### GIVEN PASSAGE

Sixteenth Finance Commission-Vertical Devolution and Shrinking Divisible Pool

Core Recommendation and State Response

  • The 16th Finance Commission (FC-16) retained 41% vertical devolution for States from the divisible pool.
  • Eighteen States demanded an increase to 50%, while others sought 45–48%.
  • The Centre advocated moderation, favouring fiscal flexibility over higher State transfers.

Structural Issue: Shrinking Divisible Pool

  • The divisible pool excludes cesses, surcharges, and collection costs, reducing shareable revenue.
  • The Centre increasingly relies on non-shareable levies, limiting State fiscal space.
  • Between 2013–2019, ₹93–95 per ₹100 formed the divisible pool.
  • In 2021–22, only ₹86.5 per ₹100 was shareable, with ₹13.5 as cesses and surcharges.
  • For 2025–26, estimates show ₹89 shareable and ₹11 non-shareable per ₹100.

Evidence from GDP and Absolute Collections

  • Non-shareable revenues rose from 1.1% of GDP in 2011–12 to 2.2% in 2023–24.
  • Divisible pool hovered around 9.1–9.4% of GDP, showing limited expansion.

### DATASET RECORDS
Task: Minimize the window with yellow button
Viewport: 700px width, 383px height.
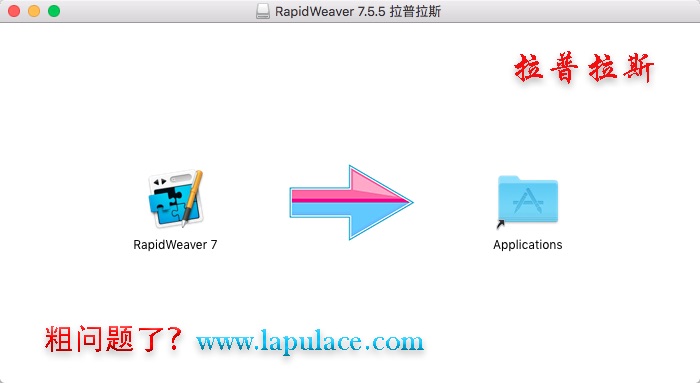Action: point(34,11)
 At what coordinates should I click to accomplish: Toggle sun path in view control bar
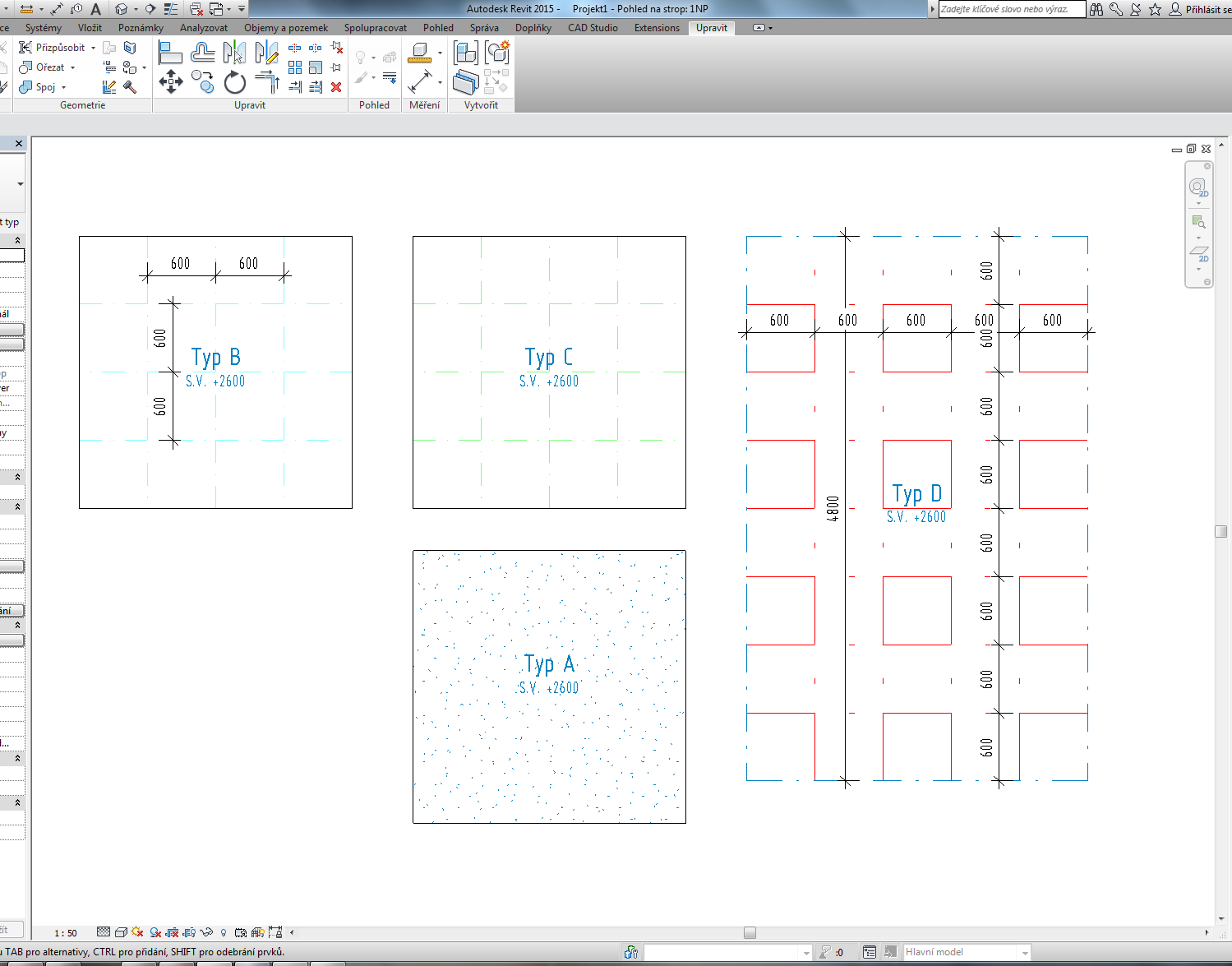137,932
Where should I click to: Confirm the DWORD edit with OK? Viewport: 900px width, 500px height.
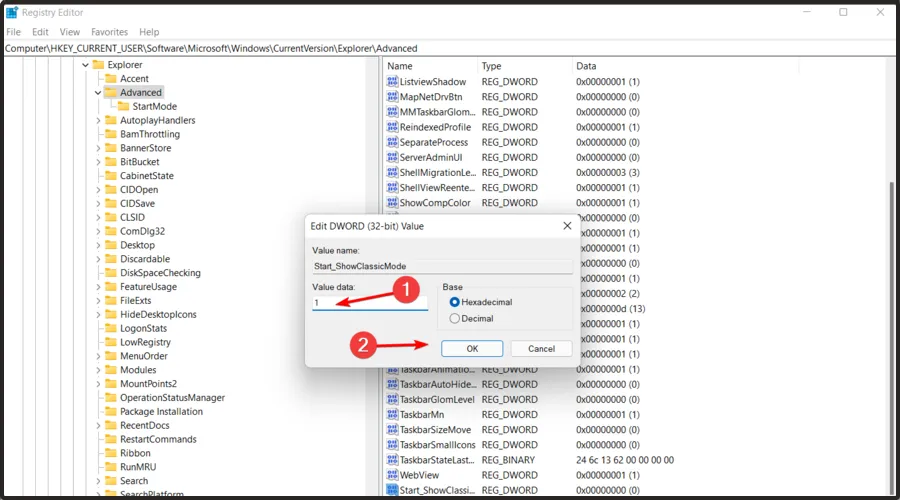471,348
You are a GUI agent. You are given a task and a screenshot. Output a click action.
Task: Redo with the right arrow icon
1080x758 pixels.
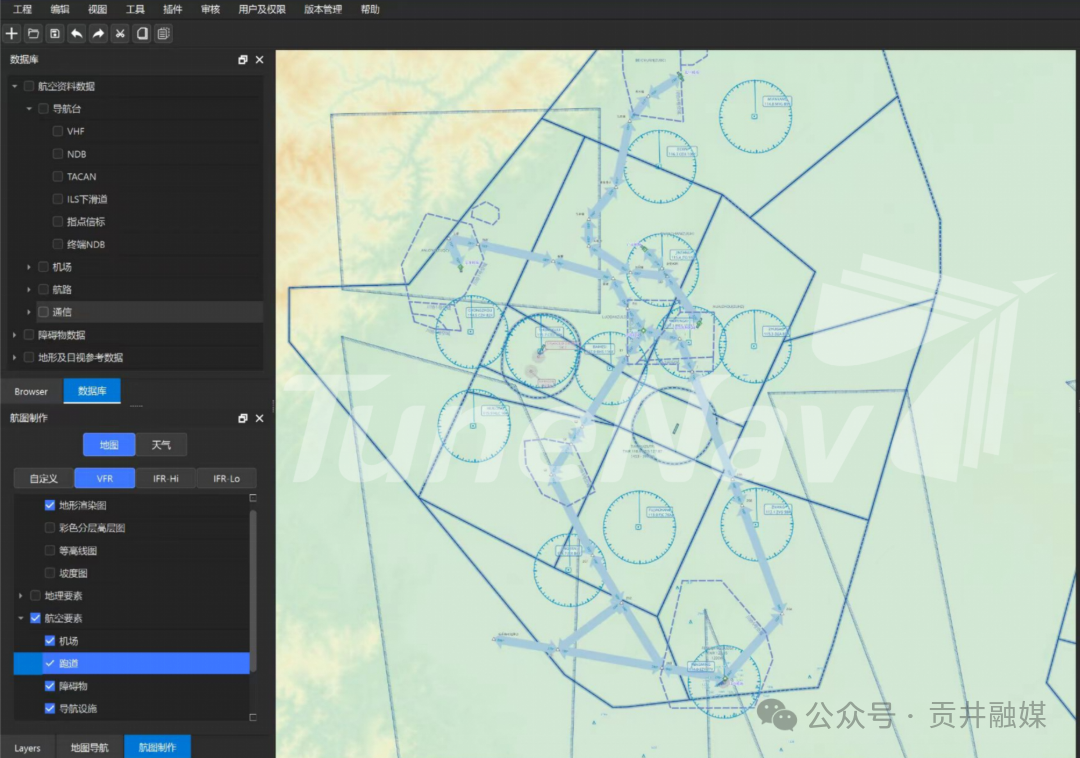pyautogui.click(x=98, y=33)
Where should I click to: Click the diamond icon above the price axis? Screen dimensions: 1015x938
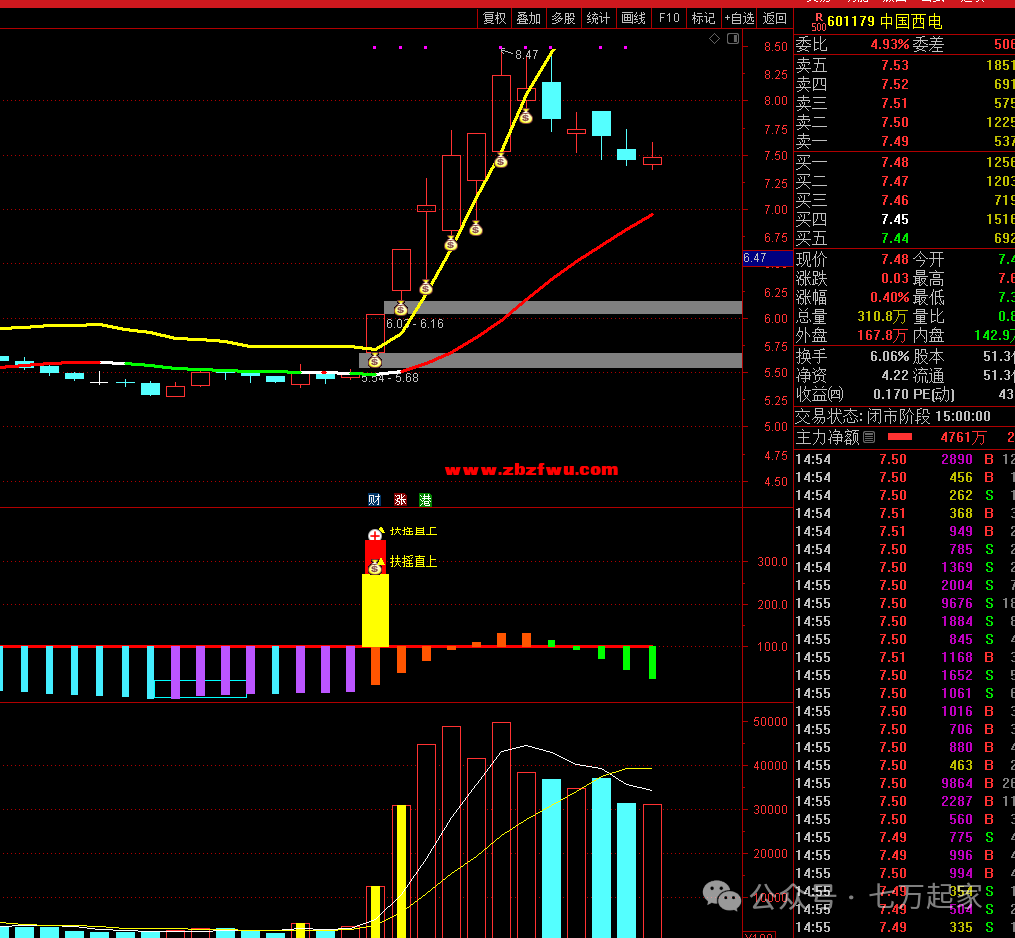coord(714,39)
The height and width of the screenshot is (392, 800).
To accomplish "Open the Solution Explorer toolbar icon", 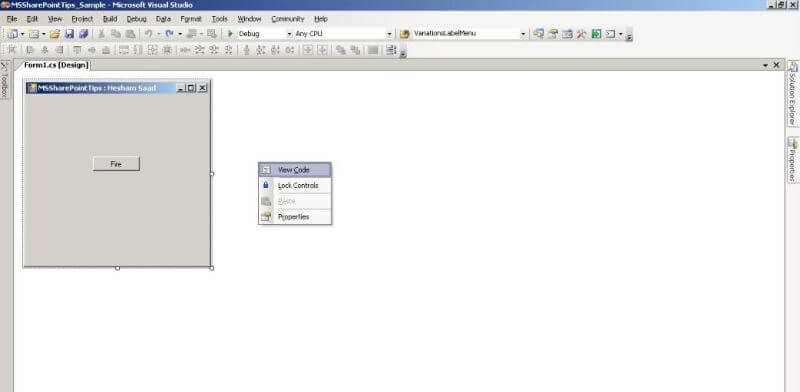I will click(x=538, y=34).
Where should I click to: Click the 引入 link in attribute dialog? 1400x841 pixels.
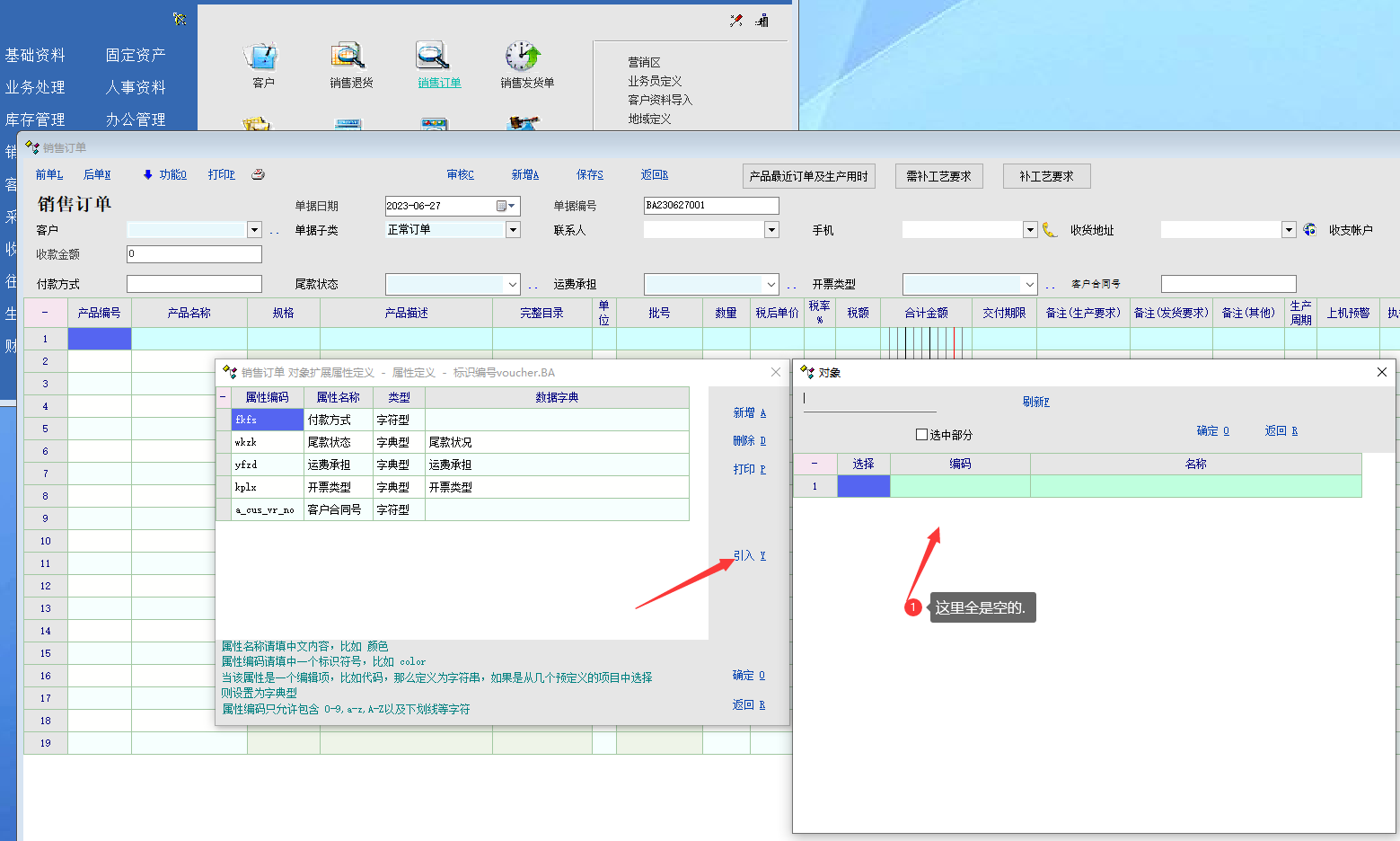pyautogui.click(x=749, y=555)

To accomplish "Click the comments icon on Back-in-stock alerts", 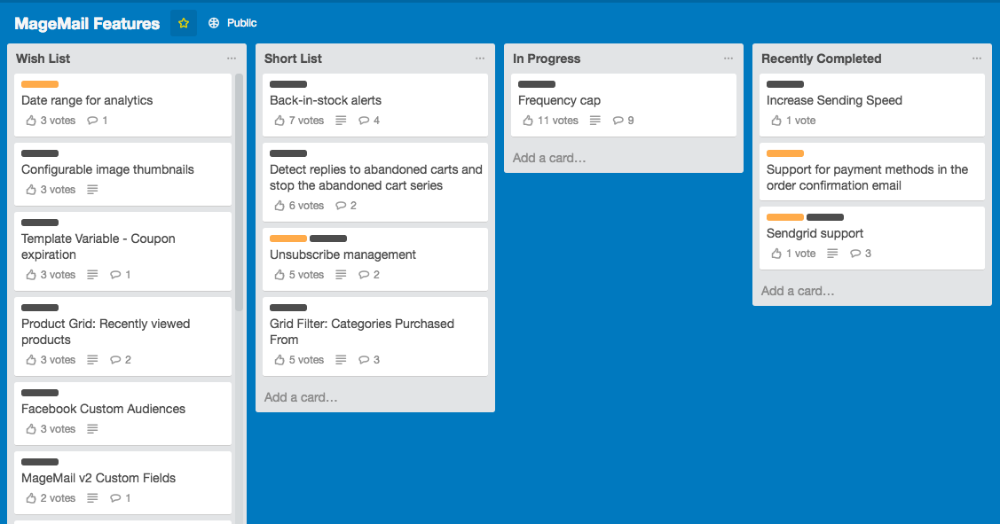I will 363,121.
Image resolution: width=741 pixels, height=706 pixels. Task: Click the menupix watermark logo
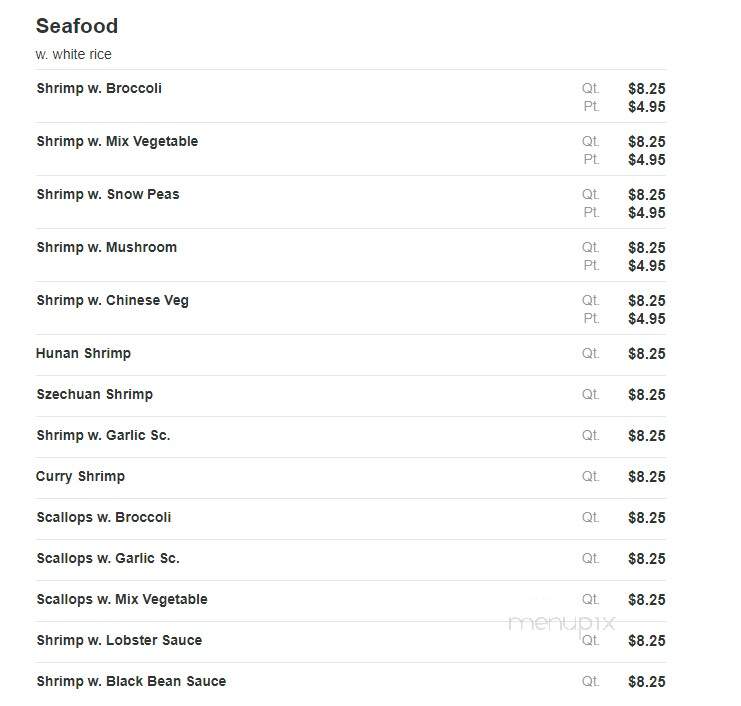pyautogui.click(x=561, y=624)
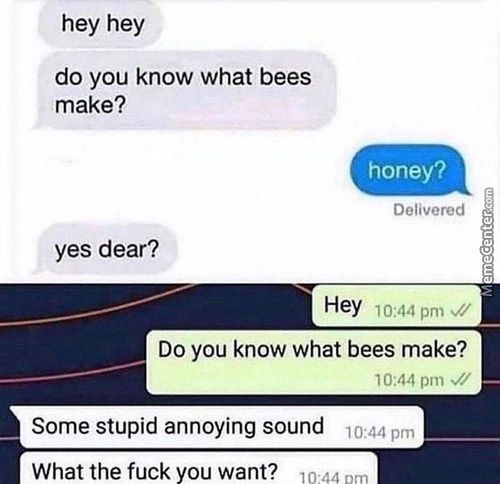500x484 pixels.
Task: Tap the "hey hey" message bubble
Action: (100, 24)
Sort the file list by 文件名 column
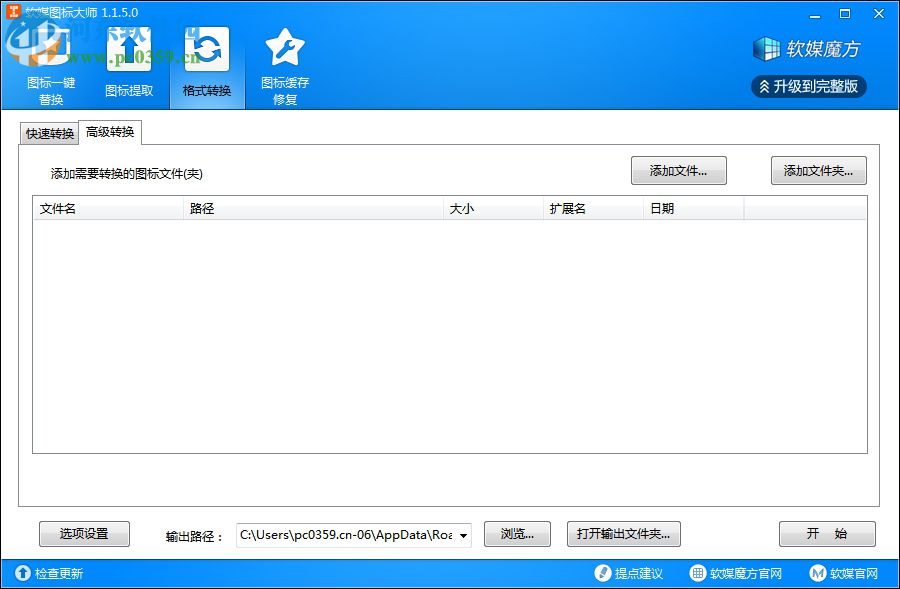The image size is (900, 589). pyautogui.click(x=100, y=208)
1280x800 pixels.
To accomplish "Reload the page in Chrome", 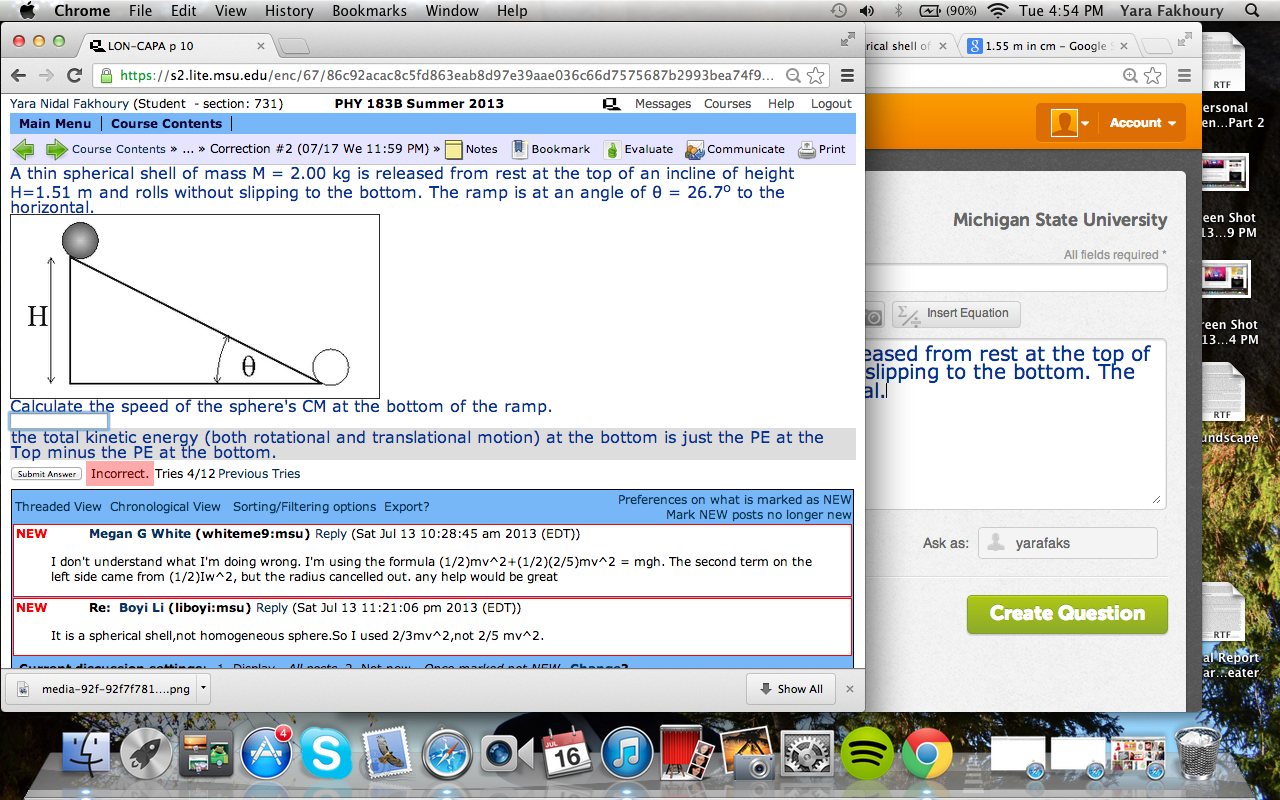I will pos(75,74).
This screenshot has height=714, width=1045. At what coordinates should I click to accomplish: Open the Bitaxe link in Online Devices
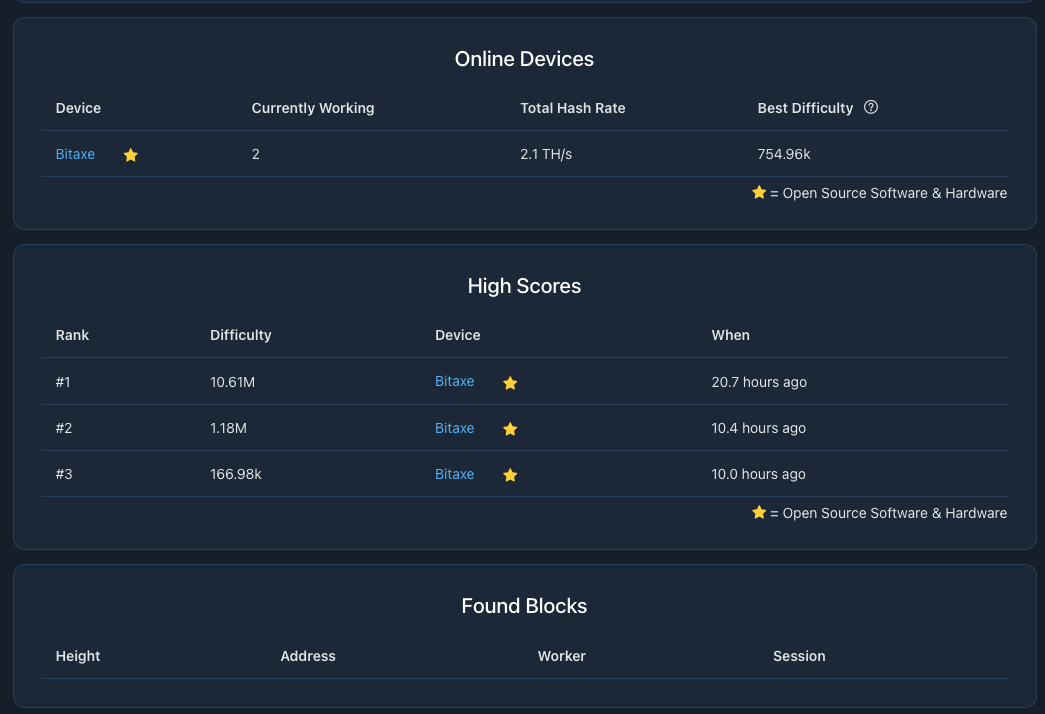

### WORK TASK 1
In the Sixteenth Finance Commission overview, translate this sentence into French: "The Centre increasingly relies on non-shareable levies, limiting State fiscal space."
### WORK TASK 2
Rewrite the part of the Sixteenth Finance Commission overview between "Structural Issue: Shrinking" and "non-shareable per ₹100.", inclusive, replacing "Centre" with "Union government".
### WORK TASK 3
Continue the Sixteenth Finance Commission overview from its last line onward.

### OUTPUT 1
Le Centre s'appuie de plus en plus sur des prélèvements non partageables, ce qui limite la marge de manœuvre budgétaire des États.

### OUTPUT 2
Structural Issue: Shrinking Divisible Pool

  • The divisible pool excludes cesses, surcharges, and collection costs, reducing shareable revenue.
  • The Union government increasingly relies on non-shareable levies, limiting State fiscal space.
  • Between 2013–2019, ₹93–95 per ₹100 formed the divisible pool.
  • In 2021–22, only ₹86.5 per ₹100 was shareable, with ₹13.5 as cesses and surcharges.
  • For 2025–26, estimates show ₹89 shareable and ₹11 non-shareable per ₹100.

### OUTPUT 3
  • Cesses collections increased from ₹44,688 crore in FY15 to ₹3,52,650 crore in FY22.
  • Surcharges rose from ₹15,702 crore in FY15 to ₹40,758 crore in FY22.

FC-16 Justifications

  • The Constitution does not cap cesses and surcharges, allowing Centre fiscal discretion.
  • These levies fund emergencies, including war, famine, and pandemics.
  • The Commission highlighted defence needs and infrastructure efficiency as Centre priorities.
  • It asserted States have sufficient resources to meet constitutional responsibilities.

Critiques and Unresolved Questions

  • The rising share of non-divisible revenues weakens State fiscal autonomy.
  • High-performing States receive limited gains despite productivity contributions.
  • FC-16 suggested a voluntary Centre shift toward regular taxes to expand the pool.
  • Critics question whether constitutional intent supports such cess-driven centralisation.

Implications for Fiscal Federalism

  • Transfers to States grow, but 42% of increases come through Centrally Sponsored Schemes.
  • This reinforces a model where States implement Centre-defined priorities.
  • The article concludes structural reform is required to restore federal balance.